Après la journée consacrée aux collégiens – première initiative d’une longue série pour séduire le jeune public –, puis celle dédiée aux professionnels du milieu littéraire, le festival Étonnants Voyageurs s’est officiellement ouvert samedi 7 juin, dans le Palais du Grand Large, face à la Manche.

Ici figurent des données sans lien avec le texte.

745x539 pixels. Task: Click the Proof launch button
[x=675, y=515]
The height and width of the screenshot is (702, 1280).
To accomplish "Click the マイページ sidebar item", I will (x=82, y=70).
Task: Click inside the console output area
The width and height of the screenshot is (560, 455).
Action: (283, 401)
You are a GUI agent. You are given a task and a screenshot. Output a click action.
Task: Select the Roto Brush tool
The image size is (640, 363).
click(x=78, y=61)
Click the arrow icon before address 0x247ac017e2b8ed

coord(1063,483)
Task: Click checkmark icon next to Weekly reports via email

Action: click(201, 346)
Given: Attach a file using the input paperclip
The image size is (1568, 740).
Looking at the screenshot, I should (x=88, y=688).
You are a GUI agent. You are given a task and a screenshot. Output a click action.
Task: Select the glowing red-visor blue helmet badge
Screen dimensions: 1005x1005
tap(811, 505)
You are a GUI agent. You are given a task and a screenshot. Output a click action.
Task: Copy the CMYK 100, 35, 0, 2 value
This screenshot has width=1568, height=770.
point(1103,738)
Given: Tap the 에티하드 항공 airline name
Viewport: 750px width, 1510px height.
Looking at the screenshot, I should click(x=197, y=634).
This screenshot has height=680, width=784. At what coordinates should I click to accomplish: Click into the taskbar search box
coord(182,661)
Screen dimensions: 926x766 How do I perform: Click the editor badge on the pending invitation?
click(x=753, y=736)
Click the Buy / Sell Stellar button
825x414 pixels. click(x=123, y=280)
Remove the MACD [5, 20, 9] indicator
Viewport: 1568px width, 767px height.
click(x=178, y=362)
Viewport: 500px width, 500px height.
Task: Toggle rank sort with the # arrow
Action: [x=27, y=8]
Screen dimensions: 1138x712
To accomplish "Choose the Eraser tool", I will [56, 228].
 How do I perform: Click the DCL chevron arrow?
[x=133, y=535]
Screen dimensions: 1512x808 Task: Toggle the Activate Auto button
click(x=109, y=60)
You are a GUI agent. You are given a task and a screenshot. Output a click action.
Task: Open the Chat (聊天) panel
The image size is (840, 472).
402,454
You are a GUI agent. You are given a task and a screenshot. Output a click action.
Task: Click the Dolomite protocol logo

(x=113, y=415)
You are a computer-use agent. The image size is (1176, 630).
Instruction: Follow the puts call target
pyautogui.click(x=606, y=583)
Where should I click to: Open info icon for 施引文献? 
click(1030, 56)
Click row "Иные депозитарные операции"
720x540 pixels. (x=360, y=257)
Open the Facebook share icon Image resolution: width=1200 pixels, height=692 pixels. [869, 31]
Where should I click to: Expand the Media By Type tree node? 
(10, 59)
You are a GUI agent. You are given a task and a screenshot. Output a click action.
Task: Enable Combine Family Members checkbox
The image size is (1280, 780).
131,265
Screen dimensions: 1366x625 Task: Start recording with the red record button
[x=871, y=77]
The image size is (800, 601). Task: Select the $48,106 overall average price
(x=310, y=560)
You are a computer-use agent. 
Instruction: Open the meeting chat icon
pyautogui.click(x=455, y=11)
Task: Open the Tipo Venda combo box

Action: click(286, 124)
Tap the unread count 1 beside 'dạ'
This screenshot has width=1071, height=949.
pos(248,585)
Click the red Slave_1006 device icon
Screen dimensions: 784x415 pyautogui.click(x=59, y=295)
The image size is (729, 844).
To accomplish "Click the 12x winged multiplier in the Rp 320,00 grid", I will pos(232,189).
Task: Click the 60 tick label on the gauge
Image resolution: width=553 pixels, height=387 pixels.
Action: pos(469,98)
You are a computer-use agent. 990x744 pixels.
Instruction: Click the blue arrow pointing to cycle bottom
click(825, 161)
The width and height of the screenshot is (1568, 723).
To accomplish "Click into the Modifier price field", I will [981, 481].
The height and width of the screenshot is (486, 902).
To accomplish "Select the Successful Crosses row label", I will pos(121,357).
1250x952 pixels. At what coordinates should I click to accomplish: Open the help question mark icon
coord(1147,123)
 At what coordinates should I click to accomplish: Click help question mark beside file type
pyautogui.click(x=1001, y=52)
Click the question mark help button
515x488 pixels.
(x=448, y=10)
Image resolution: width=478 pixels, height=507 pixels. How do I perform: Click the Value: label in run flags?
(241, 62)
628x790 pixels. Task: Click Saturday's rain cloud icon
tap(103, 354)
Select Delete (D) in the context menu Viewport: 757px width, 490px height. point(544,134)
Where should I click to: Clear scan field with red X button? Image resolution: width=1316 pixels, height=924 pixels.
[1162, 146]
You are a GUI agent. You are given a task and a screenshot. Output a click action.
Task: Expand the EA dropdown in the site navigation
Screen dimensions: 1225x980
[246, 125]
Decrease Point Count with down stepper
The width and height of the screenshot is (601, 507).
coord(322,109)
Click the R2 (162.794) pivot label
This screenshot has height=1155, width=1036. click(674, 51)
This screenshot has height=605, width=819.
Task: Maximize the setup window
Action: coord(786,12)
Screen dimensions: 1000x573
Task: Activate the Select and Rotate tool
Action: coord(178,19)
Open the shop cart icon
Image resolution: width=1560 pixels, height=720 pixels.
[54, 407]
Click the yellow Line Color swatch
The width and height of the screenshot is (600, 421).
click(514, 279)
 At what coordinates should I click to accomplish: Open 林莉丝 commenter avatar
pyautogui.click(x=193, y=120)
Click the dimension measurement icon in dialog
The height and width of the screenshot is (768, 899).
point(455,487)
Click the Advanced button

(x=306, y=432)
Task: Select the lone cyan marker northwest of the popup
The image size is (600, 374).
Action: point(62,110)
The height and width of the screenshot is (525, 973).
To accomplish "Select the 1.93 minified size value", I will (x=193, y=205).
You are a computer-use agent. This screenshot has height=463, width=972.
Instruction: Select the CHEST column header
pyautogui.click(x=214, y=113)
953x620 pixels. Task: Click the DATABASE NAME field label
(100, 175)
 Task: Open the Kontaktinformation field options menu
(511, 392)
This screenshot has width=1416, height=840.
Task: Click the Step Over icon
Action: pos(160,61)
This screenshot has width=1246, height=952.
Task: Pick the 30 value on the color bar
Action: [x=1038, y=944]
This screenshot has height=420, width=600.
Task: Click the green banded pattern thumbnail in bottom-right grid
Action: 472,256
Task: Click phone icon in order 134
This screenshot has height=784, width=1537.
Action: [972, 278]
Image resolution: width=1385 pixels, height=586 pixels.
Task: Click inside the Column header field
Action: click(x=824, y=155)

L’inauguration s’est déroulée sous l’égide de la liberté, liberté défendue par le festival cette année plus encore que par le passé ainsi qu’ont tenu à le rappeler le maire de Saint-Malo, Gilles Lurton, et le président d’Étonnants Voyageurs, Jean-Michel Le Boulanger.

Une fois les discours de rigueur clos, place aux mots des auteurs ! Face à Olivia Gesbert et à ses questions aussi amples que précises, Lauren Groff, l’autrice américaine qui brave ses peurs, tenant farouchement tête à Donald Trump et à ses Républicains, Djamila Ribeiro, une autrice noire-brésilienne dont l’intersectionnisme est mû par une soif de liberté toujours plus grande, Paul Lynch, lauréat du Man Booker Prize 2024 pour son Chant du prophète, et Leila Slimani qui tient à rappeler que « notre liberté d’expression nous oblige ». Avec elle, le devoir de raisonner, toujours, et quel meilleur levier que les livres pour nous éclairer, dans l’obscurité naissante ou au cœur de la nuit, les mots continuant à résonner dans les rues malouines après la tombée du jour, soir après soir, lecture après lecture ? 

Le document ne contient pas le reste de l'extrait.